Bellew’s personal participation in military actions was of a varied nature. It was limited in the War of the Bavarian Succession, derisively dubbed the Potato War by the Prussians, the Plum Riot by the Austrians, names given according to the type of forage sought by each side after the initial confrontation degenerated into a series of what Bellew accurately termed “many skirmishes” and a war of attrition (Bellew Papers, 30 October 1778). Likewise, the mobilisation of 1783 did not lead to more active support of the Russians against the Turks, although Bellew stated optimistically that if they didn’t “agree in their preliminaries, we march straight to Belgrade” (Bellew Papers, 16 April 1783). However, five years later, he was to participate actively in operations around Belgrade. In 1787 the Turks declared war on Russia, and this time, to fulfil treaty obligations, and not incidentally seize the opportunity lost in 1783 to acquire Turkish territory, the Empire entered the war against the Ottomans.

Imperial encounters with the Turks were marked by a ferocity beyond even that associated with eighteenth-century warfare in western Europe. The beheading of Christian prisoners was a commonplace occurrence, and Austrian troops entering Belgrade during the Turkish campaigns of 1737-39 were appalled to find the Grand Vizier’s tent adorned with pieces of an Imperial general. John Bellew, with the western Austrian army in Bosnia, was to witness this aspect of war with the Turks some fifty years later. He described “what a shocking inhumane prospect” it was “to see a field covered with dead bodies, without heads” and characterised the enemy as having “no manner of humanity”. An eighteenth-century Bavarian officer remarked of the Turks: ‘It becomes impossible for an army which once shows its back to them, to save itself by flight or in any other way. They are most expert in the use of the sabre . . . and such is their skill in its use that, should their opponents give way before them, they produce an incredible amount of carnage in the shortest possible time’. Bellew’s “friend and relative” Pat Bellew was killed and beheaded at such a retreat from Mehadiye, a key border fortress taken by the Turks during an offensive into southern Hungary in 1788. John Bellew credited his 32-pound wrought-iron cuirass and the heavy iron cavalry helmet, designed specifically for protection against Turkish scimitars, with saving him from such a fate (Bellew Papers, 10 December 1788).

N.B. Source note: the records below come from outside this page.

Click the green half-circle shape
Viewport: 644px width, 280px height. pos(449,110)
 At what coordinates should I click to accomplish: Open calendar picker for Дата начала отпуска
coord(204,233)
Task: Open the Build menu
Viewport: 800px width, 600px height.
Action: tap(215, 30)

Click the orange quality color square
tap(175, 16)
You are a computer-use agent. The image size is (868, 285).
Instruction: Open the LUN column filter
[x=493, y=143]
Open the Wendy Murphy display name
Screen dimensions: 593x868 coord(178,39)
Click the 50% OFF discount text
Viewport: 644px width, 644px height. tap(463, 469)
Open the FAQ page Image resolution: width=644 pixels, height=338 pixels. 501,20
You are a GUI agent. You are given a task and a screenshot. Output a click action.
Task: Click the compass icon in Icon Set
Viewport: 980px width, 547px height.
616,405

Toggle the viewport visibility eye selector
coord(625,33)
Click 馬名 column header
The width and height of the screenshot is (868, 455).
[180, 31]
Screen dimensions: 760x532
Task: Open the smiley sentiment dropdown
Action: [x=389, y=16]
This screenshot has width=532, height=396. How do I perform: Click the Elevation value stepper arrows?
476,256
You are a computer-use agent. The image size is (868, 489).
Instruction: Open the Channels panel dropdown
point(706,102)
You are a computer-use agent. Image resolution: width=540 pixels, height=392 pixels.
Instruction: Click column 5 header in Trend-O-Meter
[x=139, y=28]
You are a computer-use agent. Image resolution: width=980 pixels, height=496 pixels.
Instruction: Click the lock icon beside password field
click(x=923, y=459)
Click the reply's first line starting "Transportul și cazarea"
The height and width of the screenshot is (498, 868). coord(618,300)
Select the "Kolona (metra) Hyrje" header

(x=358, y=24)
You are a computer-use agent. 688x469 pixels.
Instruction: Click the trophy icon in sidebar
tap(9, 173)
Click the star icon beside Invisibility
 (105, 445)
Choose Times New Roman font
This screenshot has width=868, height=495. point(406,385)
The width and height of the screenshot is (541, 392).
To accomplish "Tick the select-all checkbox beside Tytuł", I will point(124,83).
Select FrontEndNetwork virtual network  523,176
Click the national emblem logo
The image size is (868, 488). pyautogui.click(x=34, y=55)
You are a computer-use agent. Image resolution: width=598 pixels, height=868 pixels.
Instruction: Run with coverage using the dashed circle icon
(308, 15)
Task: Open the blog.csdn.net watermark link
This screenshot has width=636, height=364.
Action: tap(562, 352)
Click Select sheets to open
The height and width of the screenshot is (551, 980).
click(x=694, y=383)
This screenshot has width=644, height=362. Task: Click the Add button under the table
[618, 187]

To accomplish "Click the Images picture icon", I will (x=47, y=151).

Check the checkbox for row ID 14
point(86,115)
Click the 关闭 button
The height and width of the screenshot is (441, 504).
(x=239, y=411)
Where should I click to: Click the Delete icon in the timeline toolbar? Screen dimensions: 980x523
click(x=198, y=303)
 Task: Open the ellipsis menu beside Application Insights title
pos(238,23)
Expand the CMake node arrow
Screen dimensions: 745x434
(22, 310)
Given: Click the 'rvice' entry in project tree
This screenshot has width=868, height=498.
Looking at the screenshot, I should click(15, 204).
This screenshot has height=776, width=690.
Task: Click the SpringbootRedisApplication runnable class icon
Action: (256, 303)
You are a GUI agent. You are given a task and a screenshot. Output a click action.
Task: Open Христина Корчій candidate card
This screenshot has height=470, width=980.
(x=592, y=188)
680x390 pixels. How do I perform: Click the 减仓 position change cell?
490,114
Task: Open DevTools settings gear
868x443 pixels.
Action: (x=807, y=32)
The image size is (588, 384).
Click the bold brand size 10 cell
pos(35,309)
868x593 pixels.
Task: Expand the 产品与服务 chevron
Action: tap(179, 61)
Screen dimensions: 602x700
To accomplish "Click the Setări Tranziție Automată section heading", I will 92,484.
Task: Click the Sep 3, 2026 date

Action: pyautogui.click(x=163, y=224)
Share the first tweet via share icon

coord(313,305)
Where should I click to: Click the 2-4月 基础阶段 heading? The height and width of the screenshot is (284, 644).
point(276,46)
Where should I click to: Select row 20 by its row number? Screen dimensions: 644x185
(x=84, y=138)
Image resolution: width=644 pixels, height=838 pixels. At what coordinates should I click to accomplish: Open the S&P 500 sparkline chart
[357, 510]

In November 1789, he wrote from Hungary of his major action in the war, his participation in the final Austrian assault against Belgrade, which fell in October after a month-long siege. He described to his Galway relative Michael Bellew the final taking of the citadel following a 48-hour bombardment and attack, in which the man and horse in front of and behind him were killed by cannon fire. His letter also reported the deaths of two fellow Irish officers, the son of General Plunkett, “who you knew for many years in Ireland,” killed during the siege, and the son of a Mr. Reilly of Ballinlash, “killed by Fuxan [Fokshani in Moldavia] under Prince Coburg” in July, and the survival of a kinsman from county Louth who had been with him in Belgrade (Bellew Papers, 20 November 1789).

The Journal of The Royal Society of Antiquaries of Ireland, Karen Harvey, 1988.